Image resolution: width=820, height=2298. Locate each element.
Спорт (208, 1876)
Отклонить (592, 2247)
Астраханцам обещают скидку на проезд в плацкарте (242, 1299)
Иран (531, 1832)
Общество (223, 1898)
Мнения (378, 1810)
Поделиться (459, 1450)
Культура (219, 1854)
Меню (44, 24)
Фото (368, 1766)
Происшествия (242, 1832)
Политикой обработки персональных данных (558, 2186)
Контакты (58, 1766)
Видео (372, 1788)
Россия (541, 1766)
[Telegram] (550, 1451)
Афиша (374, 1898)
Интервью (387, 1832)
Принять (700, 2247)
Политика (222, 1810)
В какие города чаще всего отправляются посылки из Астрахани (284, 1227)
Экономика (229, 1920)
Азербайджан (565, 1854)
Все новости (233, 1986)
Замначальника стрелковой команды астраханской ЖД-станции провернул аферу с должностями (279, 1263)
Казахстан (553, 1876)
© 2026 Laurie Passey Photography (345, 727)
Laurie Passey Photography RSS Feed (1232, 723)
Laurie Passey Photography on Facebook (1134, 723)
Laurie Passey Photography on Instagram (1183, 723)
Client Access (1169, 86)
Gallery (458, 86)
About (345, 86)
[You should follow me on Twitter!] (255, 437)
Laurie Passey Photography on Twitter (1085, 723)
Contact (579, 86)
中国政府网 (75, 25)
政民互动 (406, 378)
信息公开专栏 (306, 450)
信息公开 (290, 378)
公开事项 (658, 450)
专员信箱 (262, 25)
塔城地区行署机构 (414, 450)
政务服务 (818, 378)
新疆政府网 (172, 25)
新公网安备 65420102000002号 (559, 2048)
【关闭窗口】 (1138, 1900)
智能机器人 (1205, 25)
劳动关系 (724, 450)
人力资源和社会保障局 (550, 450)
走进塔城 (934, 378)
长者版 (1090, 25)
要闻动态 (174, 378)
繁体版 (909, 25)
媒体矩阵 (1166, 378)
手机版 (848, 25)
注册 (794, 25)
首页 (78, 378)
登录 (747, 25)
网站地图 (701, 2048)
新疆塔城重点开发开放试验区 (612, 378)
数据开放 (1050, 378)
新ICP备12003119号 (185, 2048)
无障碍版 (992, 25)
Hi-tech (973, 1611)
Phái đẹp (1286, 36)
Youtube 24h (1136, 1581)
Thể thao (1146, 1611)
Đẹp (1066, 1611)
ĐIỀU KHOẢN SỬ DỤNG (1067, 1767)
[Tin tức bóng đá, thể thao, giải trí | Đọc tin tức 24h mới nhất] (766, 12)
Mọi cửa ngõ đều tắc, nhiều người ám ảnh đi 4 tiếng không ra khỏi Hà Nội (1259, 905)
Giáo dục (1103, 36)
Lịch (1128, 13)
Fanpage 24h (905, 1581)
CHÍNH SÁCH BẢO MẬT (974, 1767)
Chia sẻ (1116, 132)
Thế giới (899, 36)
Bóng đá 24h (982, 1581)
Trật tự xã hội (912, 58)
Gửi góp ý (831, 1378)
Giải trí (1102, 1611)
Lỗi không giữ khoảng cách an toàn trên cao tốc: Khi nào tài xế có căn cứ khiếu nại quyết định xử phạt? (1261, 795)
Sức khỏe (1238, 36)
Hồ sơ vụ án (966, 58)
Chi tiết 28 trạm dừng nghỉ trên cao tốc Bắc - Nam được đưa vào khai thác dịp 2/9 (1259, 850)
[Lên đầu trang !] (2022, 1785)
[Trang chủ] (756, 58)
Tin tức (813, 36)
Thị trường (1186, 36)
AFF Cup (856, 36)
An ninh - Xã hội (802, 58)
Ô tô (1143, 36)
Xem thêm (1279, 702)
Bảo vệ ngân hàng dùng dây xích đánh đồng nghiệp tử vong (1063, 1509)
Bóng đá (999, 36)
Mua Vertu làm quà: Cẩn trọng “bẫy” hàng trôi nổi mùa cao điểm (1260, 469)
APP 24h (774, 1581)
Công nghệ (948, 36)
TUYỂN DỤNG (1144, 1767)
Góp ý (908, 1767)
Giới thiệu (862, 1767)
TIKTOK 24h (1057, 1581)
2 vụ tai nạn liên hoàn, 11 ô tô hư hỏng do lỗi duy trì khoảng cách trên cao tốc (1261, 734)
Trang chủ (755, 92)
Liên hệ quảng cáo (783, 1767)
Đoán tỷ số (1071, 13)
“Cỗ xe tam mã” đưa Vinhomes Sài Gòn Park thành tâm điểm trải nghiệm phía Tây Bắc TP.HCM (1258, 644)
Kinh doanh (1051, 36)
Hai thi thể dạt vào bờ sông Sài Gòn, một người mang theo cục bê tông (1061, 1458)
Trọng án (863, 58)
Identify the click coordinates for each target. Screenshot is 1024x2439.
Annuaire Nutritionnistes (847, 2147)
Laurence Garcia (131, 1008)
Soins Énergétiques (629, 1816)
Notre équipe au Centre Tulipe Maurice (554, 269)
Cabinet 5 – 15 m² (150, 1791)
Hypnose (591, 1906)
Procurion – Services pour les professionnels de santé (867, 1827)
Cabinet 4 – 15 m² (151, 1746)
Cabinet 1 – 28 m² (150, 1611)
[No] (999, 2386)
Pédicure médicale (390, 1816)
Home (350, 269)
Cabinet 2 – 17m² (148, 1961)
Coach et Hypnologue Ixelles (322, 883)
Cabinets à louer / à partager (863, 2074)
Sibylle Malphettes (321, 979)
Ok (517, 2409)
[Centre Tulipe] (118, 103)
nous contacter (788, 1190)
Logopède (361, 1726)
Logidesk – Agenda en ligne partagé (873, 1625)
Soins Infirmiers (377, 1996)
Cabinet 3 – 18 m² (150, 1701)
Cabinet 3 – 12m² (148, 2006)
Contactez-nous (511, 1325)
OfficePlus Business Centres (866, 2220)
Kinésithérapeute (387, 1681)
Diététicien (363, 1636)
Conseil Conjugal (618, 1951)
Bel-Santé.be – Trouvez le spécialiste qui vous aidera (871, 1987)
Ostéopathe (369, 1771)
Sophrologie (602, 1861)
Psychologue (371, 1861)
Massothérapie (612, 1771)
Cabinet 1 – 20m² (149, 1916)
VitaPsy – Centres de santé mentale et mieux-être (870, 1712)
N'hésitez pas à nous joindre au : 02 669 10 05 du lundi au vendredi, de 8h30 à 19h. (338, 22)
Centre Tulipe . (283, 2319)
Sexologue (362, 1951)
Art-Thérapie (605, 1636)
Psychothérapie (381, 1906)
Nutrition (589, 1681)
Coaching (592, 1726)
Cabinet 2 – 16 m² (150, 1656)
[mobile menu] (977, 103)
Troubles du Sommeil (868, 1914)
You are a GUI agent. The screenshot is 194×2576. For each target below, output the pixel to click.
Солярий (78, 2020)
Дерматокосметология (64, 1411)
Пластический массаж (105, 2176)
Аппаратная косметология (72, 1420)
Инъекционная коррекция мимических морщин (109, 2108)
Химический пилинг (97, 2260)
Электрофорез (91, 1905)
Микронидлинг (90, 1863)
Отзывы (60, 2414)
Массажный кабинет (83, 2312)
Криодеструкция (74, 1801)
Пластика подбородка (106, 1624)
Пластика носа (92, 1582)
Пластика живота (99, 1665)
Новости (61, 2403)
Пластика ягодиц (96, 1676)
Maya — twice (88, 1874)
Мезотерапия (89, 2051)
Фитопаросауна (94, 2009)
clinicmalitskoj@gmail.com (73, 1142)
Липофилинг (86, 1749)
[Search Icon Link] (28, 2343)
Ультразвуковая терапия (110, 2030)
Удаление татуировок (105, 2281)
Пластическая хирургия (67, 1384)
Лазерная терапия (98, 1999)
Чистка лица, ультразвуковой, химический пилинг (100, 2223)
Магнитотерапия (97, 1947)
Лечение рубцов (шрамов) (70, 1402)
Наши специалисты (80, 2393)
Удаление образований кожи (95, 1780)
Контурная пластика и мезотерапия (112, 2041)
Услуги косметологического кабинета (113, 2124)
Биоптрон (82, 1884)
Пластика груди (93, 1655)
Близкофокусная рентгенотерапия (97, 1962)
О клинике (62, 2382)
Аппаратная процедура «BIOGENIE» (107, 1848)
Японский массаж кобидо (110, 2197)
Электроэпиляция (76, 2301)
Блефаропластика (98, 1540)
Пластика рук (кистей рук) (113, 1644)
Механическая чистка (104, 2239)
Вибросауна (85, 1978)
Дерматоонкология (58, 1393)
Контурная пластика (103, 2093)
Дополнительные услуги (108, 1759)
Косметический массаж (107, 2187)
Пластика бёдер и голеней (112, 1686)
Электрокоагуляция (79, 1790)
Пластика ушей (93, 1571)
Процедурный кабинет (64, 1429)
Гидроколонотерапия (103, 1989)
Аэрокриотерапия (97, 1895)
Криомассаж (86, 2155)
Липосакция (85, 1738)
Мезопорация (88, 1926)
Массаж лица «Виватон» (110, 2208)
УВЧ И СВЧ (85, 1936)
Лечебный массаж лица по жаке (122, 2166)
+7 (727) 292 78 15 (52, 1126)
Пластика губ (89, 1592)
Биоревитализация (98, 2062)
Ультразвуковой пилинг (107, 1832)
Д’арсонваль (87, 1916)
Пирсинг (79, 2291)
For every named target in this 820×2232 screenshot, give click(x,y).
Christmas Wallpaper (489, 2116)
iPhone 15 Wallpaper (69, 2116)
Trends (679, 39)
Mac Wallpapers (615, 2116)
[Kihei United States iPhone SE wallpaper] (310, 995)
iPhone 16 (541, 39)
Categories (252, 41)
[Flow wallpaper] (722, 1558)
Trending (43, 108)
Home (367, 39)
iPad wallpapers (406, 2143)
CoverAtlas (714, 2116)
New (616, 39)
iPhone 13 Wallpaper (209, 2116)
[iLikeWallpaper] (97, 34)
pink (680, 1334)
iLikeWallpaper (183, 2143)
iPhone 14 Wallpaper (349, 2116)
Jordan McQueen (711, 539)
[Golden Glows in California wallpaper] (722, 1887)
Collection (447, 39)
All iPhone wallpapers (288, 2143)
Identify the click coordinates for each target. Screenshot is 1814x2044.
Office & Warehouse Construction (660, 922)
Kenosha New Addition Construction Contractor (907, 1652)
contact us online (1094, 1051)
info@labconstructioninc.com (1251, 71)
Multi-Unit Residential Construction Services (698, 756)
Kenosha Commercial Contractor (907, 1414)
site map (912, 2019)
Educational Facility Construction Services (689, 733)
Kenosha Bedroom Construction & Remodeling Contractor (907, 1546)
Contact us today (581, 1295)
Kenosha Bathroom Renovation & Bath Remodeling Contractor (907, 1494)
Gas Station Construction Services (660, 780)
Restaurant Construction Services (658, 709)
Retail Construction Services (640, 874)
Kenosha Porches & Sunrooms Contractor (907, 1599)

What the exercise asks » Set down exactly the lines of the data above, beginning with the line that has "Diététicien (363, 1636)" and ending with the line that has "Электрокоагуляция (79, 1790)", and no others.

Reply »
Diététicien (363, 1636)
Conseil Conjugal (618, 1951)
Bel-Santé.be – Trouvez le spécialiste qui vous aidera (871, 1987)
Ostéopathe (369, 1771)
Sophrologie (602, 1861)
Psychologue (371, 1861)
Massothérapie (612, 1771)
Cabinet 1 – 20m² (149, 1916)
VitaPsy – Centres de santé mentale et mieux-être (870, 1712)
N'hésitez pas à nous joindre au : 02 669 10 05 du lundi au vendredi, de 8h30 à 19h. (338, 22)
Centre Tulipe . (283, 2319)
Sexologue (362, 1951)
Art-Thérapie (605, 1636)
Psychothérapie (381, 1906)
Nutrition (589, 1681)
Coaching (592, 1726)
Cabinet 2 – 16 m² (150, 1656)
[mobile menu] (977, 103)
Troubles du Sommeil (868, 1914)
You are a GUI agent. The screenshot is 194×2576. For each target below, output the pixel to click.
Солярий (78, 2020)
Дерматокосметология (64, 1411)
Пластический массаж (105, 2176)
Аппаратная косметология (72, 1420)
Инъекционная коррекция мимических морщин (109, 2108)
Химический пилинг (97, 2260)
Электрофорез (91, 1905)
Микронидлинг (90, 1863)
Отзывы (60, 2414)
Массажный кабинет (83, 2312)
Криодеструкция (74, 1801)
Пластика подбородка (106, 1624)
Пластика носа (92, 1582)
Пластика живота (99, 1665)
Новости (61, 2403)
Пластика ягодиц (96, 1676)
Maya — twice (88, 1874)
Мезотерапия (89, 2051)
Фитопаросауна (94, 2009)
clinicmalitskoj@gmail.com (73, 1142)
Липофилинг (86, 1749)
[Search Icon Link] (28, 2343)
Ультразвуковая терапия (110, 2030)
Удаление татуировок (105, 2281)
Пластическая хирургия (67, 1384)
Лазерная терапия (98, 1999)
Чистка лица, ультразвуковой, химический пилинг (100, 2223)
Магнитотерапия (97, 1947)
Лечение рубцов (шрамов) (70, 1402)
Наши специалисты (80, 2393)
Удаление образований кожи (95, 1780)
Контурная пластика и мезотерапия (112, 2041)
Услуги косметологического кабинета (113, 2124)
Биоптрон (82, 1884)
Пластика груди (93, 1655)
Близкофокусная рентгенотерапия (97, 1962)
О клинике (62, 2382)
Аппаратная процедура «BIOGENIE» (107, 1848)
Японский массаж кобидо (110, 2197)
Электроэпиляция (76, 2301)
Блефаропластика (98, 1540)
Пластика рук (кистей рук) (113, 1644)
Механическая чистка (104, 2239)
Вибросауна (85, 1978)
Дерматоонкология (58, 1393)
Контурная пластика (103, 2093)
Дополнительные услуги (108, 1759)
Косметический массаж (107, 2187)
Пластика бёдер и голеней (112, 1686)
Электрокоагуляция (79, 1790)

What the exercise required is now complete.